# Encendido automático de luces



## pablobddlu (Ago 22, 2012)

El objetivo es como dice el título, encender las luces de un salón de forma automática cuando se detecte presencia en el.

El problema son los sensores... busque y aparentemente existen sensores de movimiento PIR y de ultrasonido... que supuestamente detectan el mas mínimo movimiento (como es un salón de clase no se generan movimientos bruscos). Pero como son difíciles de conseguir en mi país, pensé en usar un sensor PIR y otro sensor magnético en la puerta como los que hay en los supermercados, la idea es poner algo en la llave, y que cuando pase esa barrera se active el sistema... y luego al pasar nuevamente se corte...

Alguna idea de como funcionan los sensores de los supermercados? o alguno conveniente para poner en la puerta? 

gracias saludos!!


----------



## bydiego (Ago 23, 2012)

Luz Automatica con sensor de movimiento(Sensor PIR)

http://www.tecbolivia.com/index.php?view=article&catid=2%3Aarticulos-y-tutoriales-de-electronica&id=8%3Aluz-automatica-con-sensor-de-movimiento&format=pdf&option=com_content&Itemid=45
Spero te sirva indica lo sufieciente y tiene un circuito

att bydiego


----------



## obeja22 (Ago 30, 2012)

_ _ _ _ _ _ _

> _TAREAS POR REALIZAR_:
1. En el hilo sobre el encendido automático de luces, ¿qué sensor pensaba combinar pablobddlu con el sensor PIR, y dónde lo colocaría?
2. Identifica y copia todas las líneas de las entradas que contienen la palabra "badge".

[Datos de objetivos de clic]
_ _ _ _ _ _ _

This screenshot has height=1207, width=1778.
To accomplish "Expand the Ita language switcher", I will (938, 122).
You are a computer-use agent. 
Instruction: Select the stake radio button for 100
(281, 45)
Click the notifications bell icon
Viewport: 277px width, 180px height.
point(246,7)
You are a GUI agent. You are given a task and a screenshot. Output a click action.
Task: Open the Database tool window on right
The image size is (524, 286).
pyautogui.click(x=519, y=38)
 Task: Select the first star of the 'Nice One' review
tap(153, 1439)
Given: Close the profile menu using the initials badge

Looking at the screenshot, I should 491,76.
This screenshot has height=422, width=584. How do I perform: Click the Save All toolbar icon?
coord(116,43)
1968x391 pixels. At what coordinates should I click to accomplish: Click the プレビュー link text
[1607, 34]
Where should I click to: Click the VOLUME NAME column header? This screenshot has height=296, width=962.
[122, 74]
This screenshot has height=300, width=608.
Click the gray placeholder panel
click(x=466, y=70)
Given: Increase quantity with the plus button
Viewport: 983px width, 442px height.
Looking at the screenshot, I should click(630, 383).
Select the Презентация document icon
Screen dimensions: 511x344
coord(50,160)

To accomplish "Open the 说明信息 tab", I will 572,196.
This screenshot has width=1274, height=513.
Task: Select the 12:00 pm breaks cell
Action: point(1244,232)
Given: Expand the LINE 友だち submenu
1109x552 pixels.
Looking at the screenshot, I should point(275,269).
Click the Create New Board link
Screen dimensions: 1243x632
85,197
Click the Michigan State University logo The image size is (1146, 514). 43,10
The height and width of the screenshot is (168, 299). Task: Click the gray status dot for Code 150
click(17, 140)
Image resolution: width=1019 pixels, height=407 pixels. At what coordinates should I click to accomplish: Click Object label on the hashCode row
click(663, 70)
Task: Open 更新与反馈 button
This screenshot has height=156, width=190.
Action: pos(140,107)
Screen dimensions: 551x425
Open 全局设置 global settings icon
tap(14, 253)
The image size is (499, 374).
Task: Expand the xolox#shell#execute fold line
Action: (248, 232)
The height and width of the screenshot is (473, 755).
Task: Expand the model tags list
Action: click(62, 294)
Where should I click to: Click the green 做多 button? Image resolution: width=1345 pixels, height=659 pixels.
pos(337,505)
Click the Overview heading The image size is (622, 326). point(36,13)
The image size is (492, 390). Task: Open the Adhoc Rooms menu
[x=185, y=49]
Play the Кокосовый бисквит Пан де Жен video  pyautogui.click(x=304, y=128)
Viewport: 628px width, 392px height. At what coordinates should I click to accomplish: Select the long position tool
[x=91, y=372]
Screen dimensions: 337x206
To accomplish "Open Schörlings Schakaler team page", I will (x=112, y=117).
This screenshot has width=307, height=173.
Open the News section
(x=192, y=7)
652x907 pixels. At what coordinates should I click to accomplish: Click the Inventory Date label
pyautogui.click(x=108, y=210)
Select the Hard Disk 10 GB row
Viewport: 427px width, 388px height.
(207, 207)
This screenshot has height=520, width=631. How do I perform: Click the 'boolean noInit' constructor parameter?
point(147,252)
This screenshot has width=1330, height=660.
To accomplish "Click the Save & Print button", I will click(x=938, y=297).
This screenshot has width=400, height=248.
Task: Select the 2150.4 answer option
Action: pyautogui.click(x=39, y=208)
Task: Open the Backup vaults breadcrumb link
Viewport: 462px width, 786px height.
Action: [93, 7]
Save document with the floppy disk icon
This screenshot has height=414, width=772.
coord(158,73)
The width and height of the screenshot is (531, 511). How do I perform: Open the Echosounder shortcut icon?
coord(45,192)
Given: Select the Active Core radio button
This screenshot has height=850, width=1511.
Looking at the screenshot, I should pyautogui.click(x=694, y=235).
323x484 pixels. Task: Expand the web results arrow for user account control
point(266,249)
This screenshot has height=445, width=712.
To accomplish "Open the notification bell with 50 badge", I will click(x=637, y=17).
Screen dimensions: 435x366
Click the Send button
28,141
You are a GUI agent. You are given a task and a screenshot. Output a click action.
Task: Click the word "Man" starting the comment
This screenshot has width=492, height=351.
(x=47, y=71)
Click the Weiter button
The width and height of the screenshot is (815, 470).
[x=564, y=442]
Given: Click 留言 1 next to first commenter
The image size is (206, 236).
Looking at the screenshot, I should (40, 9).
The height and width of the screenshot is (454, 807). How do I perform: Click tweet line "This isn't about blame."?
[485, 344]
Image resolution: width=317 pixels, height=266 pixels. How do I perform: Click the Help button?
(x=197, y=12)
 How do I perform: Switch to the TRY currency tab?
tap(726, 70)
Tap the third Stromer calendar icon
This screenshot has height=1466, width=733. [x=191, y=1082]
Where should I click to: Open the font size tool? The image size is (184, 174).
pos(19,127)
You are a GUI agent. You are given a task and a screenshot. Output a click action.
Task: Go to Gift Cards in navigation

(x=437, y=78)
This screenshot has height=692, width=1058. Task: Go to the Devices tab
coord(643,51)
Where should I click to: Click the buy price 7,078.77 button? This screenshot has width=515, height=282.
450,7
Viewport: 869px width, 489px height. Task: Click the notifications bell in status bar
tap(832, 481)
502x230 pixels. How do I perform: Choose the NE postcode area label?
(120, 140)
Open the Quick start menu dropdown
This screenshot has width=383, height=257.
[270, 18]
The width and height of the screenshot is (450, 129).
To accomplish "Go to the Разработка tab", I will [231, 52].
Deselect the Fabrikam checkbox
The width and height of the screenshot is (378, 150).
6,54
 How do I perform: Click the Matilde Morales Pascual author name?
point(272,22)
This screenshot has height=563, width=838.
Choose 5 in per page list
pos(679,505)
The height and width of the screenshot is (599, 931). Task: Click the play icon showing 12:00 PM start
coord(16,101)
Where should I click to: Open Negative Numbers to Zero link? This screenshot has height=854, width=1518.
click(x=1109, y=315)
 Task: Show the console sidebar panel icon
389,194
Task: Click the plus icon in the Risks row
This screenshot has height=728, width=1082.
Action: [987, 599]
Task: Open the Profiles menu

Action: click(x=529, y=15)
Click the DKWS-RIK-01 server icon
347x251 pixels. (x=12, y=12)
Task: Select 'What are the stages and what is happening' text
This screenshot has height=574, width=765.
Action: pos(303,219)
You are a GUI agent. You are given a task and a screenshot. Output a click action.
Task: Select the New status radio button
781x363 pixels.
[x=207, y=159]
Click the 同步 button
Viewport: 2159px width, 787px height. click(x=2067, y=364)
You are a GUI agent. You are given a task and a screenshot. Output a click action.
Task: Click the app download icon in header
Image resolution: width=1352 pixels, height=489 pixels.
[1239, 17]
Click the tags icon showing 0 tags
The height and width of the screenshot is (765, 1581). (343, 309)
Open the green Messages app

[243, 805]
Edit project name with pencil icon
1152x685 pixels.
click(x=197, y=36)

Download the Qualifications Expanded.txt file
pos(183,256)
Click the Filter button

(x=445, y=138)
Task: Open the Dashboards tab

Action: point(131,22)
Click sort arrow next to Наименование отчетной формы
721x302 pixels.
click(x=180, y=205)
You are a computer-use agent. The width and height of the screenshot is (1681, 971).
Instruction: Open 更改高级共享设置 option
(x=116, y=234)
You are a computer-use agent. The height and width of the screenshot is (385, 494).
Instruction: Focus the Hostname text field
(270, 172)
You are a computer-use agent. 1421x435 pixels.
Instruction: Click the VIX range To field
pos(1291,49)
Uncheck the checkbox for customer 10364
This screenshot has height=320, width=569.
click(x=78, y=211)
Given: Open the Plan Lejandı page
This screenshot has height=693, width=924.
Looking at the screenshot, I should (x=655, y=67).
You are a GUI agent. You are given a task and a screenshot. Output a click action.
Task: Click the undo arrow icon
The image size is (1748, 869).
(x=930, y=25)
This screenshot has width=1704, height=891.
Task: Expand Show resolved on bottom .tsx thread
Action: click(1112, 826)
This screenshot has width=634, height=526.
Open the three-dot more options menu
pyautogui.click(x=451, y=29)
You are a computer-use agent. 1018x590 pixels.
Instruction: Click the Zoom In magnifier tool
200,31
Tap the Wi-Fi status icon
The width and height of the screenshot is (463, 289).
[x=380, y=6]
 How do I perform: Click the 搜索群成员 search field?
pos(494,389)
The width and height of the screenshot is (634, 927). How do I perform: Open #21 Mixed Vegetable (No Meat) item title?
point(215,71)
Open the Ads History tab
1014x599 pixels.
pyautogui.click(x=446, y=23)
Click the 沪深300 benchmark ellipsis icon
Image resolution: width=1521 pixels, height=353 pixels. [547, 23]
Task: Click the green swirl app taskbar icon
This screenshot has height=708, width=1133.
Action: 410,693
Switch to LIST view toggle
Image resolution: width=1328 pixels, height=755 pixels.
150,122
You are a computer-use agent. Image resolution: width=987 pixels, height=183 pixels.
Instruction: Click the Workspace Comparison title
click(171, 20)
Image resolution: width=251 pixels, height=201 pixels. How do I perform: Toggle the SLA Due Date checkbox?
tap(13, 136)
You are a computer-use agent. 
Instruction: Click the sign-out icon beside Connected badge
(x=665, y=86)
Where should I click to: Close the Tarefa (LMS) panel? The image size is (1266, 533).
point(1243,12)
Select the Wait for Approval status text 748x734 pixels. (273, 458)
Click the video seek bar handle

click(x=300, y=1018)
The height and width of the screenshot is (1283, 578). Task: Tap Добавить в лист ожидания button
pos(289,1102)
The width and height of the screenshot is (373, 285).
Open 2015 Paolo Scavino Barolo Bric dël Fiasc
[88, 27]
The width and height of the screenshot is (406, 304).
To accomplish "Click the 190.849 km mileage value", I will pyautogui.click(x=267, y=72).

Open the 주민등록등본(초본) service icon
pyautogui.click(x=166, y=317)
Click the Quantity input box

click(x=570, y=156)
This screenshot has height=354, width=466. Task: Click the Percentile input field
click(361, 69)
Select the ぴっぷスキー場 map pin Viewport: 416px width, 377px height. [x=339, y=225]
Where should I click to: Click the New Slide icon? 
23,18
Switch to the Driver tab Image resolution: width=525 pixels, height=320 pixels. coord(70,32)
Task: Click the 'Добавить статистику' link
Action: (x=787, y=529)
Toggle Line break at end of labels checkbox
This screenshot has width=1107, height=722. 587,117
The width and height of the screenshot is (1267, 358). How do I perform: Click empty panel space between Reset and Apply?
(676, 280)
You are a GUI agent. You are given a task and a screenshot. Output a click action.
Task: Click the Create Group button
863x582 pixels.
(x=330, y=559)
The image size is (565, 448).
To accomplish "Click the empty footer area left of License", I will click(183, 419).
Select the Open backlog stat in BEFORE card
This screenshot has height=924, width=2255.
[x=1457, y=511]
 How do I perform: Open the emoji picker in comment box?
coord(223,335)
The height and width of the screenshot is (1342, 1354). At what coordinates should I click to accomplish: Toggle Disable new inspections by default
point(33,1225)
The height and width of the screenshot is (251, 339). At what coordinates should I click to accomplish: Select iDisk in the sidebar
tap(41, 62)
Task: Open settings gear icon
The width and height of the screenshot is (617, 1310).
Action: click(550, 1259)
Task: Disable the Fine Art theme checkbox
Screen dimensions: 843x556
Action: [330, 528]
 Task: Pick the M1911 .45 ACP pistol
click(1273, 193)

_ _ _ _ _ _ _

> _RESPUESTAS COMPLETAS_:
1. Un sensor magnético, como los de los supermercados, colocado en la puerta.

2.
Given: Close the profile menu using the initials badge
To accomplish "Open the notification bell with 50 badge", I will click(x=637, y=17).
Instruction: Click the sign-out icon beside Connected badge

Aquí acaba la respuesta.